METHODS. Health records of all 16-year-old subjects examined in the Israel Defense Forces Recruitment Center between 1998 and 2003 were analyzed. The number of subjects with best corrected visual acuity (BCVA) of 6/12 or less in at least one eye among native Israelis and among those who immigrated to Israel from the U.S.S.R. after they were 10 years of age was determined. Subjects who had any ocular disease except cataract, corneal opacity, strabismus, or ptosis were excluded.

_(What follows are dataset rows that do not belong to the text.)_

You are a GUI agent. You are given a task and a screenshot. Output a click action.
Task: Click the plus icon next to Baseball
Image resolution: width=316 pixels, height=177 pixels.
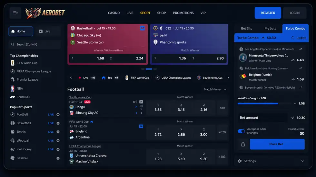(58, 158)
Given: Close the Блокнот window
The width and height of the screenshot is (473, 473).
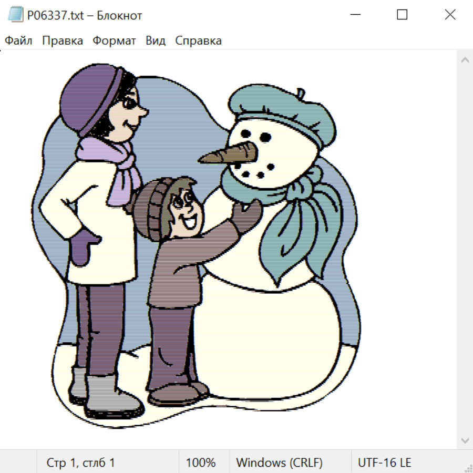Looking at the screenshot, I should 450,15.
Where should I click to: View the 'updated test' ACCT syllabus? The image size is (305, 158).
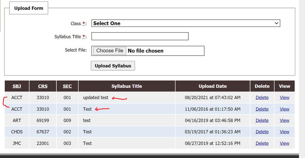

RESULTS. Of 305,712 subjects examined between 1998 and 2003, 292,255 were enrolled in the study. Of those, 260,186 (89%) were born in Israel and 32,069 (11%) were born in the U.S.S.R. and immigrated to Israel after they were 10 years of age. There were 2565 (0.98%) native Israelis and 483 (1.5%) immigrants who had BCVA of 6/12 or less in at least one eye (
2 test, P < 0.00001). The rate of amblyopia among subjects who had refractive errors was 14.6% among immigrants, as opposed to 8.0% among native Israelis (P < 0.0001), whereas amblyopia rates among those with strabismus, cataract, or ptosis were similar in native Israelis and immigrants (34.4%, 38.6%, 12.8% as opposed to 34%, 37.5%, 15.4%, respectively, P = 0.50.61).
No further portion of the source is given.